Definition of shock
State of inadequate tissue perfusion leading to tissue hypoxia and cell death
A child presents with T: 38, RR > 20, HR > 90 and WBC > 12,000. CXR is shown below. Blood cultures and sputum cultures are positive for gram + bacteria. What is causing his condition?
Septic shock. This is caused by local infection that then becomes bacteremic leading to sepsis (SIRS: systemic inflammatory response to infection) and shock.
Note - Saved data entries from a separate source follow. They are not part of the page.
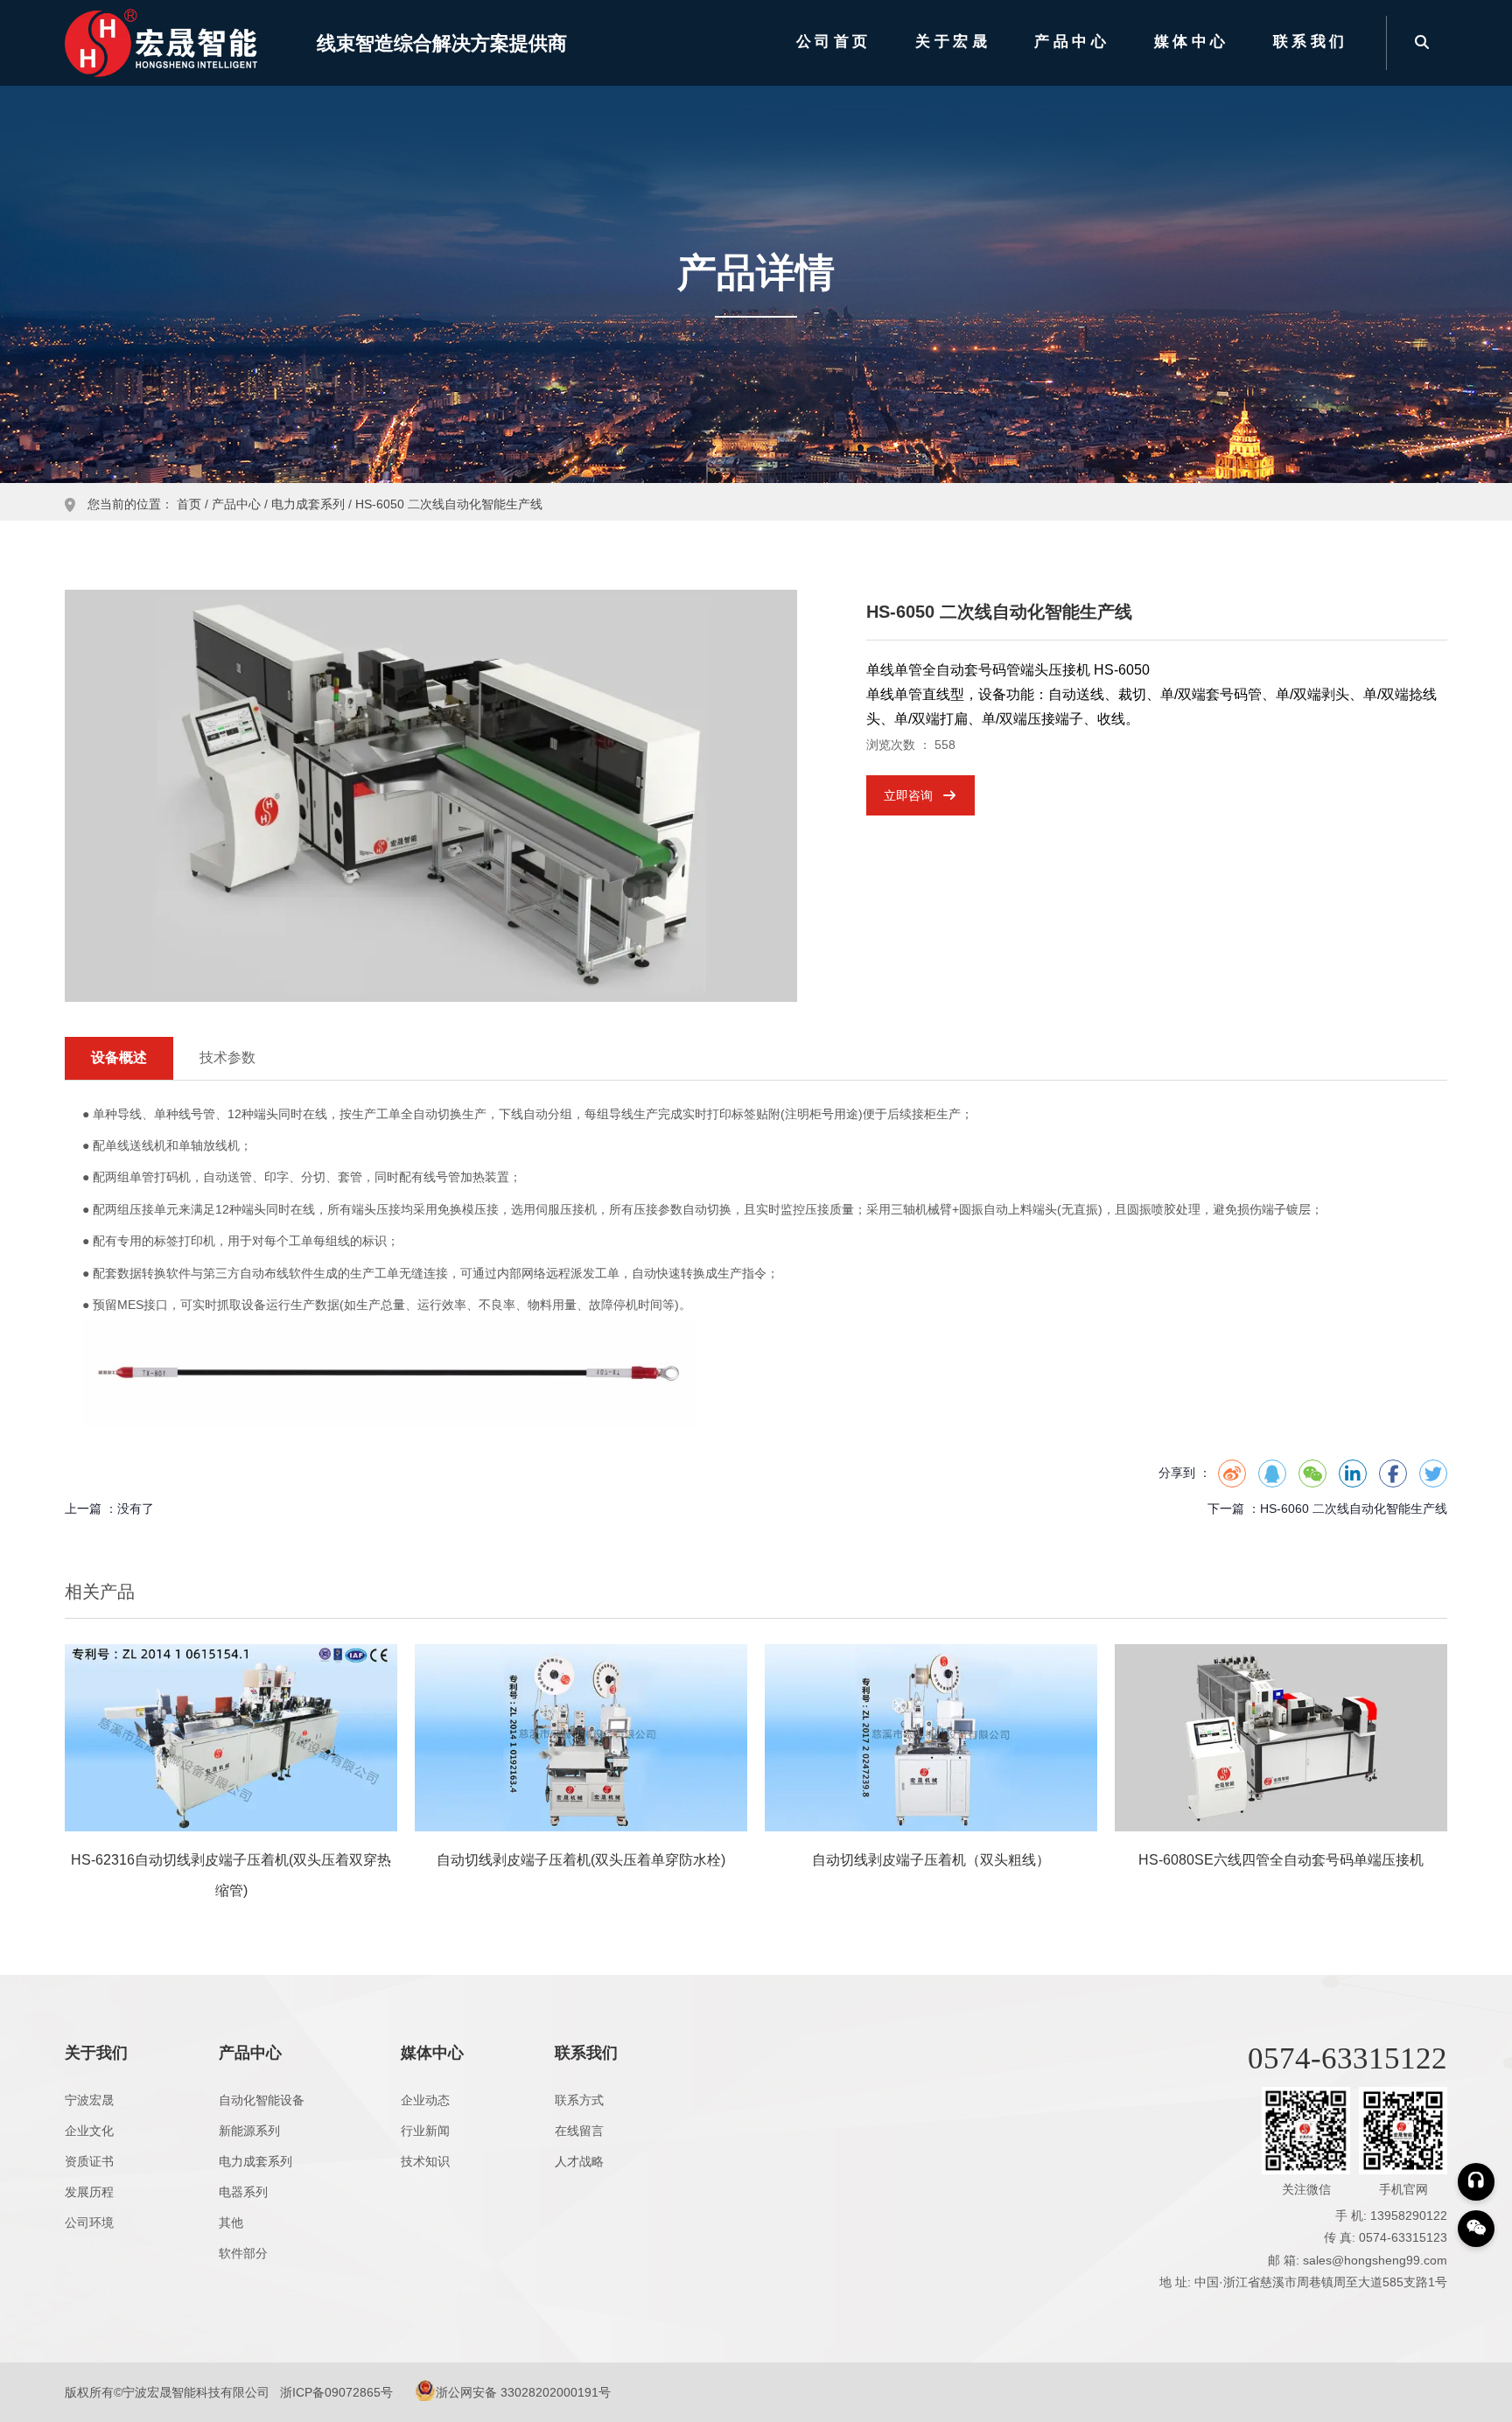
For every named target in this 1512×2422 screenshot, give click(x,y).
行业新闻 (425, 2131)
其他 (231, 2223)
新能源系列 (249, 2131)
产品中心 (1072, 41)
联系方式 (579, 2100)
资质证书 (89, 2161)
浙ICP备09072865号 (336, 2392)
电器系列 (243, 2192)
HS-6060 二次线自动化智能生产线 (1353, 1509)
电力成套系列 (308, 505)
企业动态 (425, 2100)
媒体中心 (1191, 41)
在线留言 (579, 2131)
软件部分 (243, 2253)
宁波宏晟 (89, 2100)
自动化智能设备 (261, 2100)
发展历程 (89, 2192)
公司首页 (834, 41)
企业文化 (89, 2131)
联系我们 (1310, 41)
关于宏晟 (952, 41)
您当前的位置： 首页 (146, 505)
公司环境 (89, 2223)
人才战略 (579, 2161)
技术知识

Note that septic shock kills 1/5 people.
Two most common nidus of infection that leads to septic shock?
Pneumonia and urinary tract infections.
What physiologic changes happen in the body as it moves from localized immune reaction to systemic inflammatory response (SIRS)?
Endogenous mediators and exotoxins cause massive vasodilation, myocardial depression, acidosis and organ dysfunction that leads to hypoperfusion and multiple organ failure.
Who gets septic shock?
Immunocompromised (diabetics, transplants, splenectomy, IV drug users, end-stage renal disease) and extremes of age.
Tx of septic shock
Antibiotics as early as possible (broad-spectrum to start with). Early oxygen, early intubation and transfusion if necessary. Fluids to increased central venous pressure (CVP). Give vasoactive agents to increase mean arterial pressure (MAP).
Why shouldn’t you rely on BP alone as a measure to see if someone has hemorrhagic shock?
People can lose up to 40% of blood volume before their blood pressure is decreased.
Tx of hemorrhagic shock
Find the bleeding and stop the bleeding. Check 5 areas: chest, abdomen, pelvis, femurs and extremities. Reverse coagulopathies (warfarin, ASA), replace blood products.
Why don’t you give crystalloid fluids to someone in hemorrhagic shock? When do you replace with crystalloid fluids?
You are going to dilute the remaining clotting factors they have if you do it. You always want to replace fluids with blood. You replace fluids in hypovolemic shock.
Most common causes of death from anaphylactic shock?
1) Antibiotics (especially beta-lactams) 2) Insects 3) Food (shellfish and nuts)
Physiology of anaphylaxis
Airway is compromised and hypotension induced by IgE-mediated degranulation mast cells and basophils. Degranulation and release of mediators causes diffuse urticaria, angioedema, abdominal pain, bronchospasm, rhinorrhea, conjunctivitis and hypotension.
Non-IgE mediated reaction that has the same common pathway as anaphylaxis
Anaphylactoid reaction, no sensitizing exposure is required.
Tx of anaphylaxis
Epinephrine (0.1mg IV or 0.3-0.5mg IM, give lower dose IV), there are no absolute contraindications. Airway intubation soon. Fluid resuscitation for hypotension. Steroids to halt inflammatory cascade (may take 6+ hours to work). Antihistamines (H1 & H2 blockers to control wheezing/rash). Albuterol (bronchospasms). Glucagon (to prevent inactivation of therapy if they are on beta-blockers)
Physiology of neurogenic shock
Usually from c-spine blunt trauma that injures T1-L2 sympathetic nerve roots leading to unopposed VAGAL tone. This causes hypotension and bradycardia.
How is neurogenic shock different from spinal shock?
In spinal shock you lose spinal reflex activity at or below the injury level. Neurogenic shock is referring to the systemic symptoms of unopposed vagal outflow.
Tx for neurogenic shock
1) Assume hemorrhagic shock 2) Prevent secondary cord injury 3) Fluids 4) Vasopressors (phenylephrine)
Most frequent cause of cardiogenic shock
MI that results in decreased cardiac output despite adequate volume leading to tissue hypoperfusion. Note that this can also happen with decompensated CHF, myocarditis, sepsis, chordae tendinae rupture and toxins.
Diagnosing cardiogenic shock
EKG, Echo, CXR, labs and monitoring.
Compare the central venous pressure, fluids and extremities in septic, hemorrhagic, anaphylactic, neurogenic and cardiogenic shock.
How effective are pressors in treatment of shock?
They do not improve meaningful outcomes, except for with anaphylaxis.